Number of buckets (Bucket): Twice the number of nodes: 12.
-- Create a table with bucketing
create or replace table table_01 (c1 timestamp, c2 string, c3 number) cluster by (to_date(c1), c2) INTO 12 BUCKETS;
-- Add buckets to existing data
ALTER TABLE t CLUSTER BY (column, expression,...) INTO 64 BUCKETS
-- Add buckets to the cluster by multiple columns
ALTER TABLE t CLUSTER BY sipHash(a,b,c) INTO 64 BUCKETS
Version Management Example
The Unique table uses ENGINE = CnchMergeTree(version)

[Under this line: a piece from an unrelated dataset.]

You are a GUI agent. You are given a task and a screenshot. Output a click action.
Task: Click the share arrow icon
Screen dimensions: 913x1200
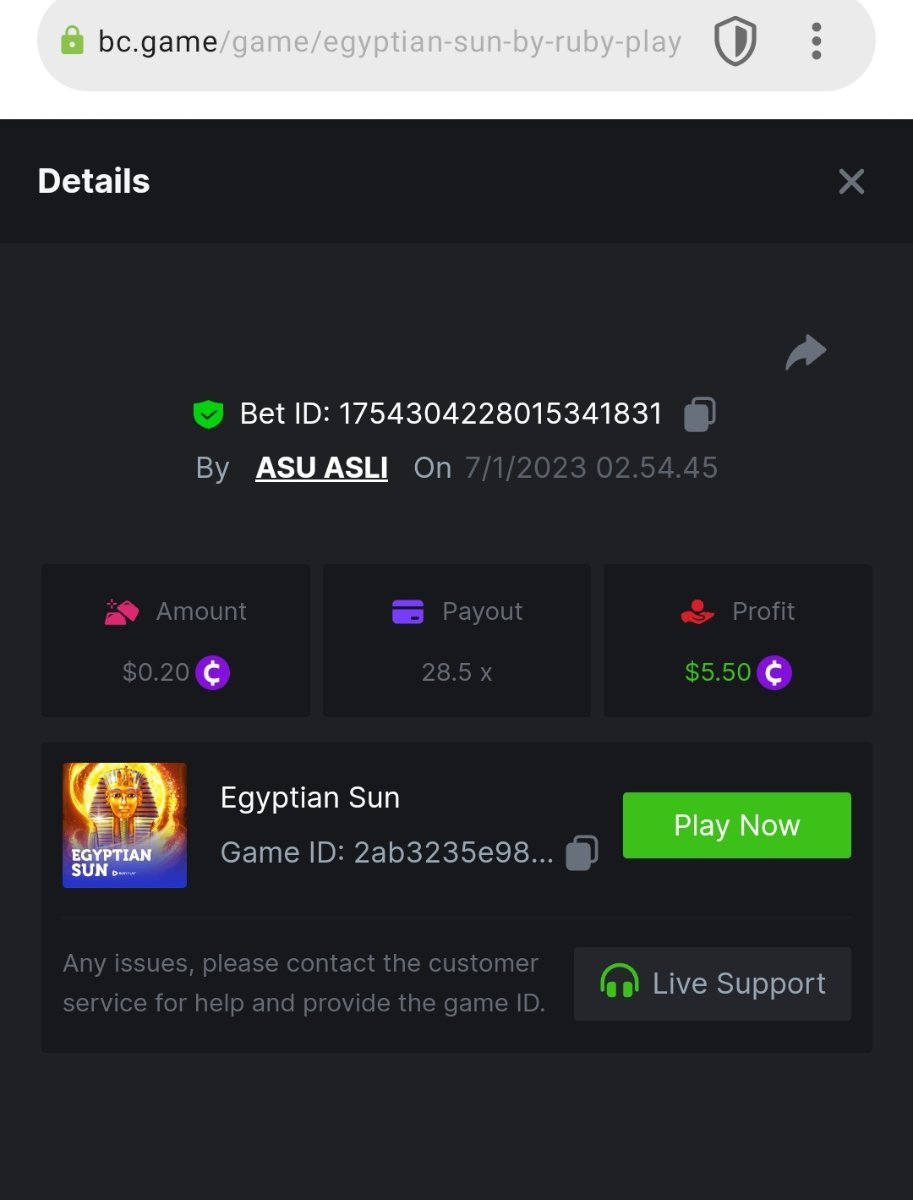[x=806, y=352]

for version management. After defining the version
parameter, when inserting data, only the latest version of the record is retained. As shown below:
--Create a unique table
CREATE TABLE UniqTest
(
`key` Int64,
`val` String,
`eventTime` DateTime
)
ENGINE = CnchMergeTree(eventTime)
ORDER BY `key`
PRIMARY KEY `key`
UNIQUE KEY `key`
--Insert two records separately, using eventTime as the version field to distinguish
insert into UniqTest VALUES (1, 'first', '2020-01-01 01:01:01');
insert into Uniqtest VALUES (1, 'econd', '2020-01-01 00:00:00');
--After the insertion is complete, execute the query, and the second record, which is the old version of the data, will be ignored
select * from UniqTest
┌─key─┬─val───┬─eventTime───────────┐
│ 1 │ first │ 2020-01-01 01:01:01 │
└─────┴───────┴─────────────────────┘
Supported SQL Statements
SELECT
INSERT
- INSERT VALUES
- INSERT SELECT
- INSERT FORMAT
- INSERT INFILE
- Explanation Performance in concurrent INSERT:
- For each unique table, insert is executed by a single thread.

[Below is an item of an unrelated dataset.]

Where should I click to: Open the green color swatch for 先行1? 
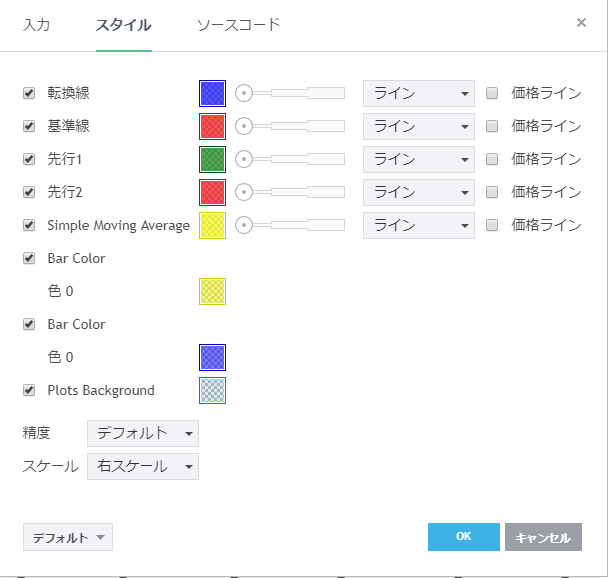pyautogui.click(x=212, y=160)
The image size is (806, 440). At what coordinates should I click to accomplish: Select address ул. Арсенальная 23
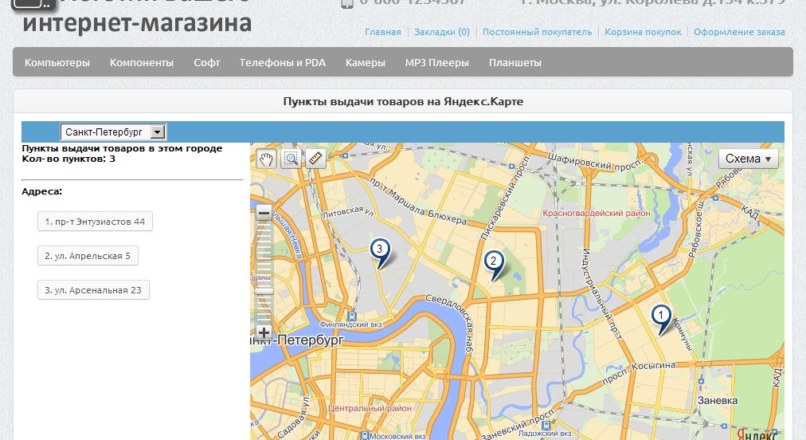(x=93, y=290)
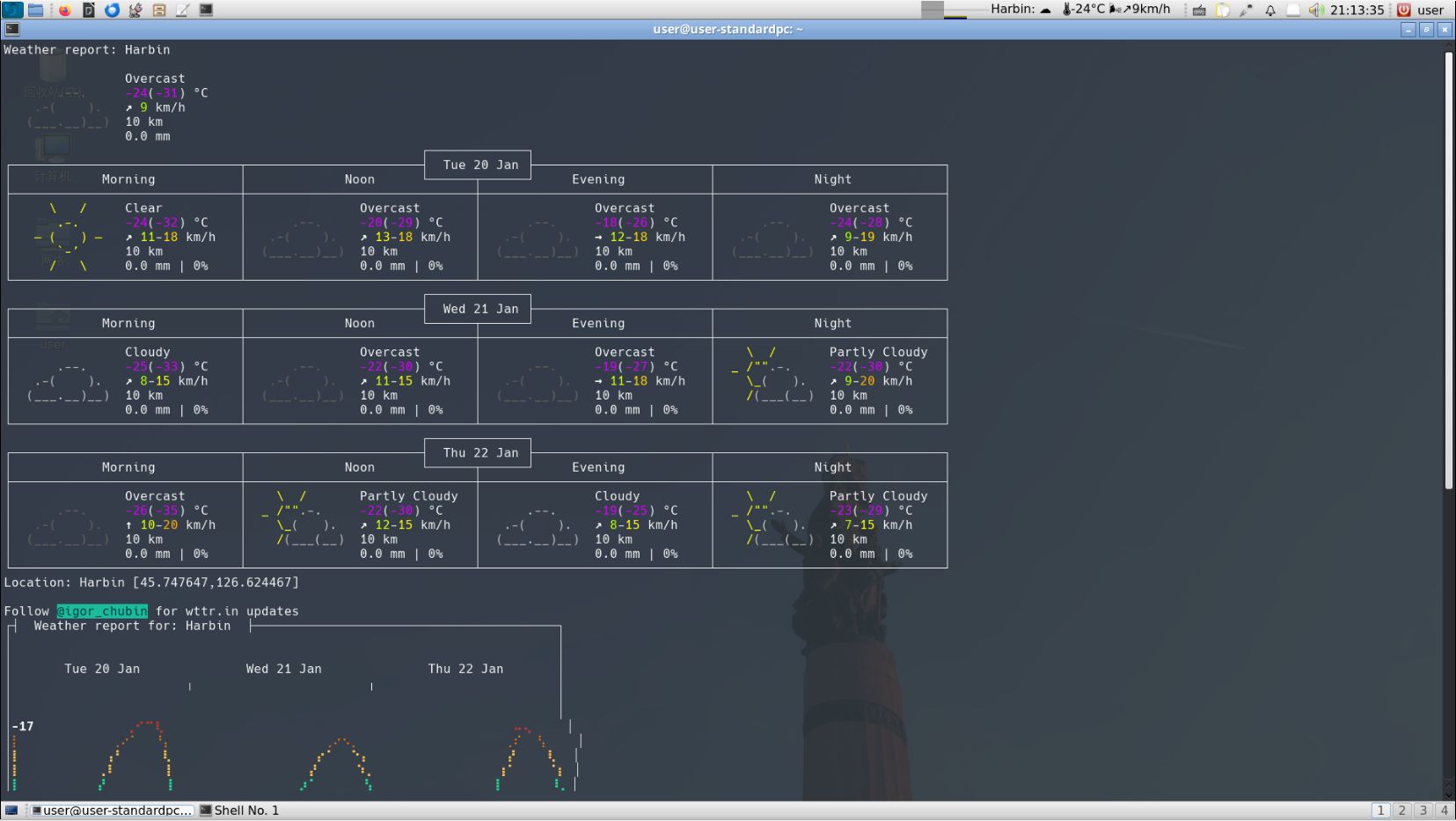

- Concurrent inserts are executed sequentially, so large-scale processing (insert infile) may take a long time.
CREATE TABLE with UNIQUE KEY
- Note:
The following restrictions apply in this case:
- Only [U]Int8/16/32/64, Boolean, Date, DateTime, String data types can be used as UNIQUE KEY.

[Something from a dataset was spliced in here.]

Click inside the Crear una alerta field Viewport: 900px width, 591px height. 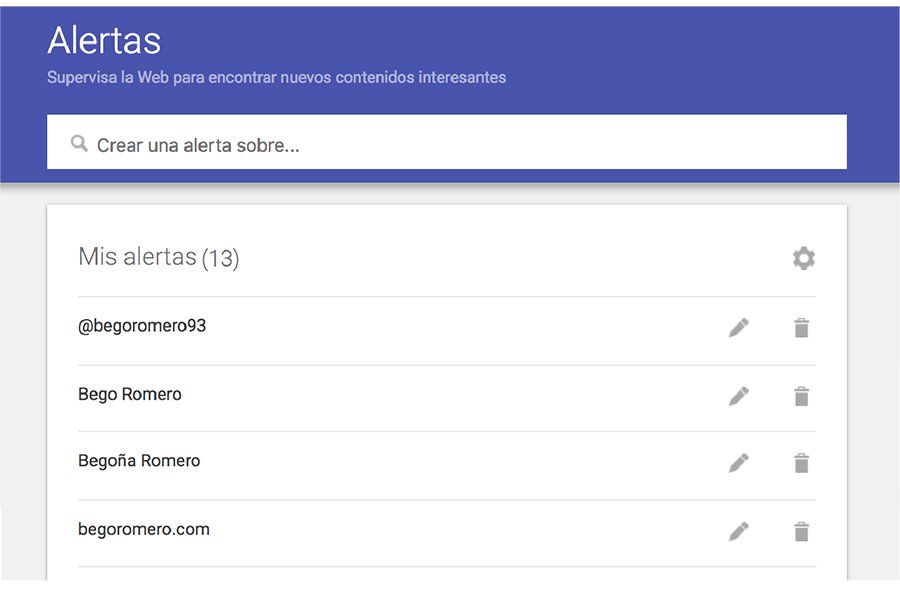pyautogui.click(x=300, y=142)
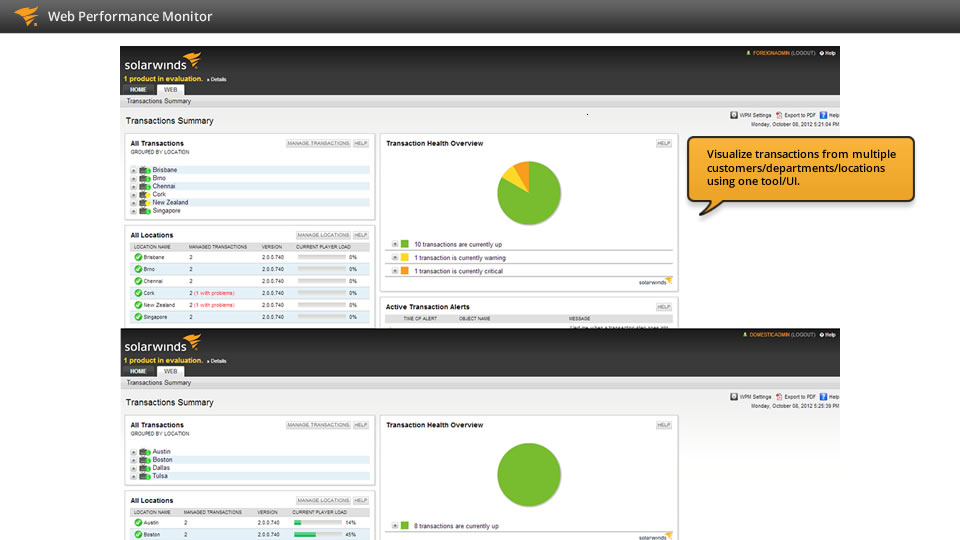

- UNIQUE KEY cannot be used with CLUSTER BY (future support will be provided).
- The size of each String type UNIQUE KEY must be <= 1 MB (this value depends on max_string_size_for_unique_key), otherwise insert will fail.
DROP TABLE
DELETE TABLE
DELETE FROM [db.]table WHERE expr;
UNDROP TABLE
TRUNCATE TABLE
ALTER TABLE DROP PARTITION
OPTIMIZE TABLE
RENAME TABLE
UPDATE TABLE
UPDATE table_name
SET assignment_list
[WHERE where_condition]
[ORDER BY...]
[LIMIT...]
Usage Restrictions
Currently, the default is to perform de-duplication at the partition level, that is, the unique id will implement the upsert capability in the same partition, and duplicates may occur in different partitions.
When importing from a Kafka data source, users need to ensure that the data with the same unique key is written to the same Topic Partition and Topic expansion is disabled.
The unique key Unique Key can support a maximum of 10 fields.